Short problem:
Copy the items starting at the line that contains "This screenshot has" and ending at the line that contains "Sort table by", swapping "pencil icon" for "edit icon" and leaving everything else unchanged.

Stored data:

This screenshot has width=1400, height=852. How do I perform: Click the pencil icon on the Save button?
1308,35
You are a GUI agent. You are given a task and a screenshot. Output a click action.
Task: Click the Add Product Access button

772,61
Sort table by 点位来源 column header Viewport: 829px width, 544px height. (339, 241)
...
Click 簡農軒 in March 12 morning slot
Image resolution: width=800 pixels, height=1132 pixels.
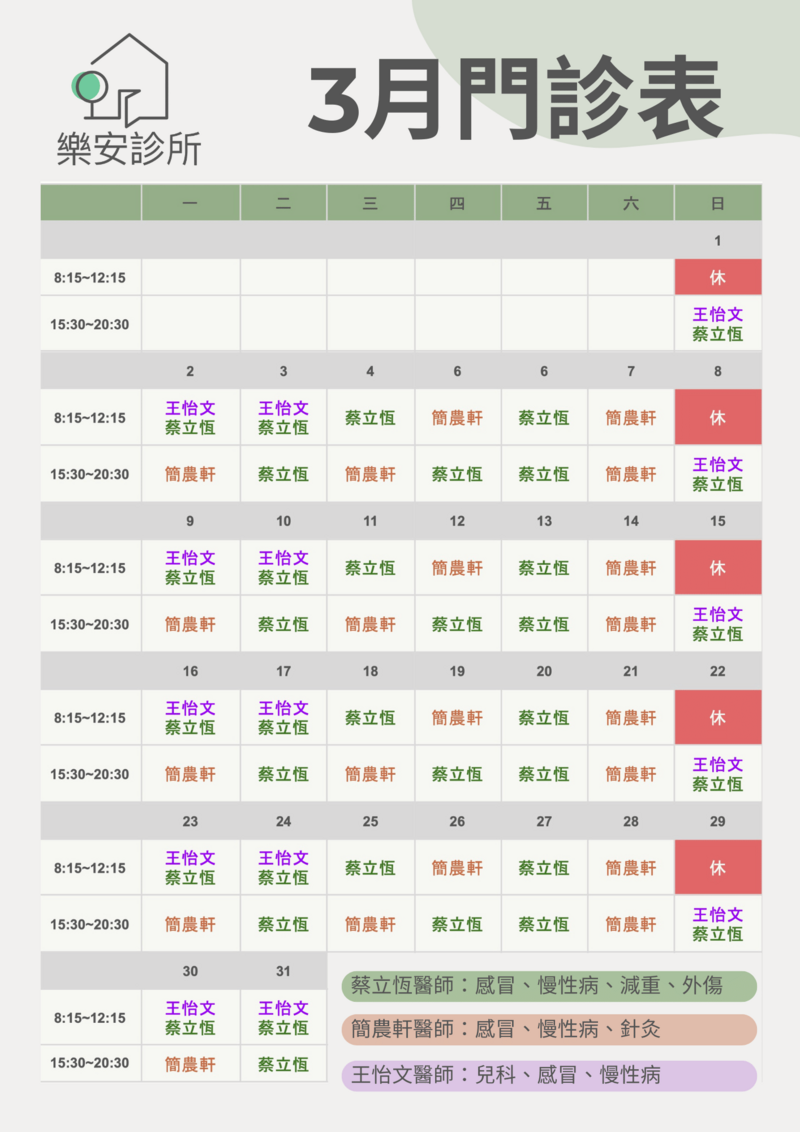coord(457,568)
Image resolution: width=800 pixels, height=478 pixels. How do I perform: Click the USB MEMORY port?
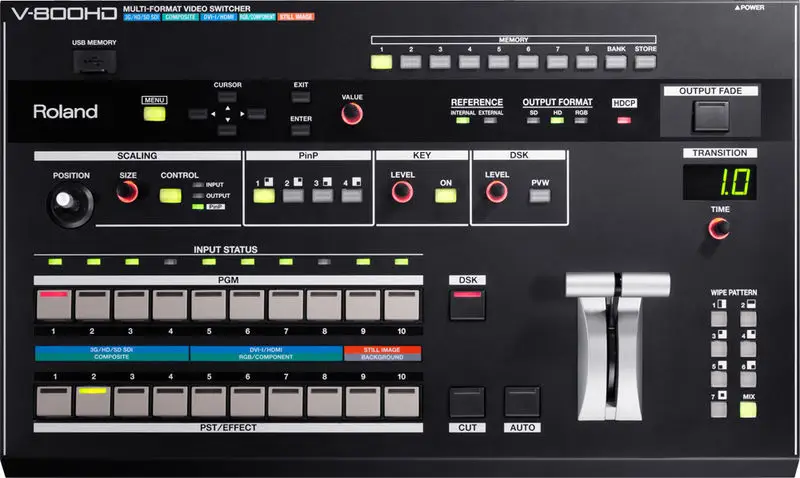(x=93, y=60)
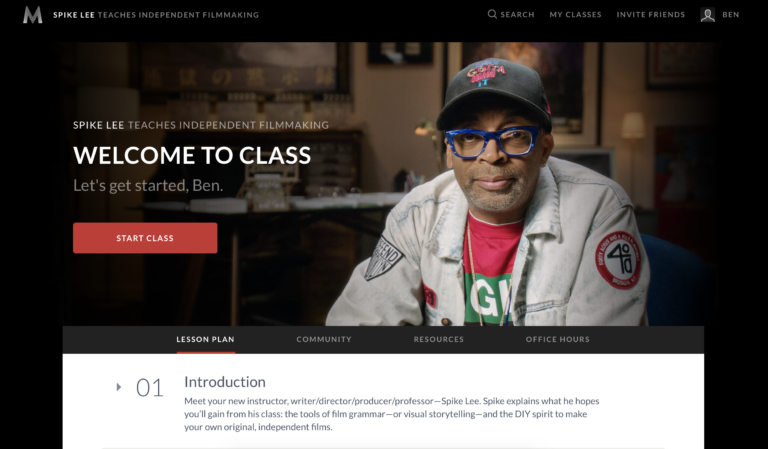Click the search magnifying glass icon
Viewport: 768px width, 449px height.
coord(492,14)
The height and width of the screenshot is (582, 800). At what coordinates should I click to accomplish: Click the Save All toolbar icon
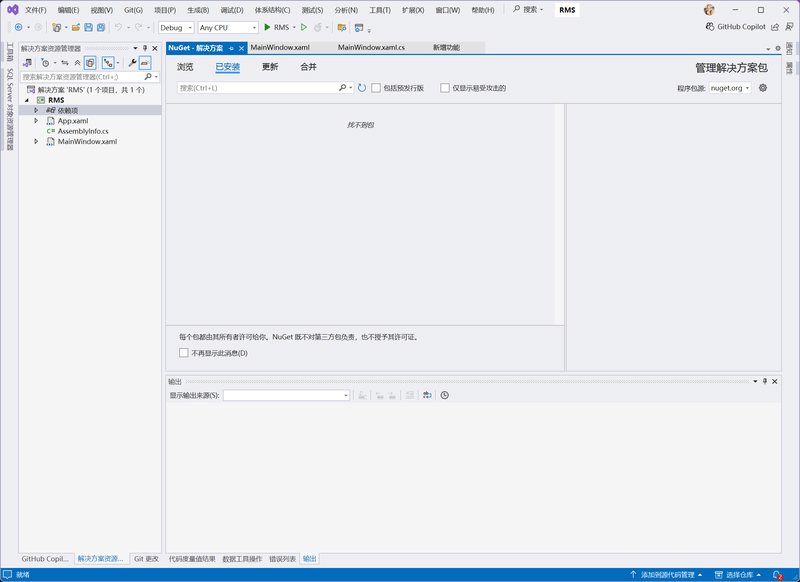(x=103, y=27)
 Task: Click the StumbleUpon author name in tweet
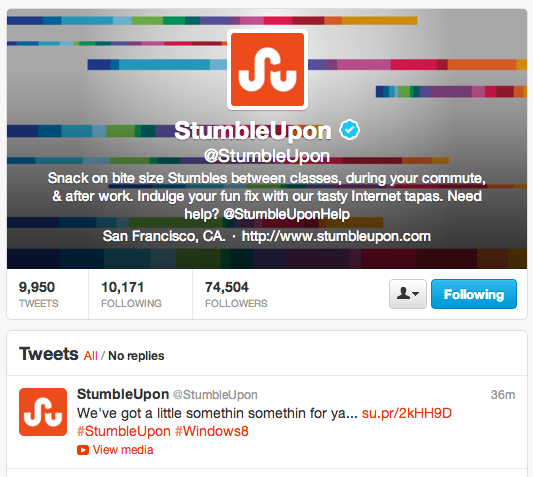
--
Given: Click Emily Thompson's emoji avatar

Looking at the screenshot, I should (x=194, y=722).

Exercise response:
This screenshot has width=1400, height=852. How do I perform: Click the edit icon on the Save button?
1308,35
You are a GUI agent. You are given a task and a screenshot. Output a click action.
Task: Click the Add Product Access button

772,61
Sort table by 点位来源 column header Viewport: 829px width, 544px height. (339, 241)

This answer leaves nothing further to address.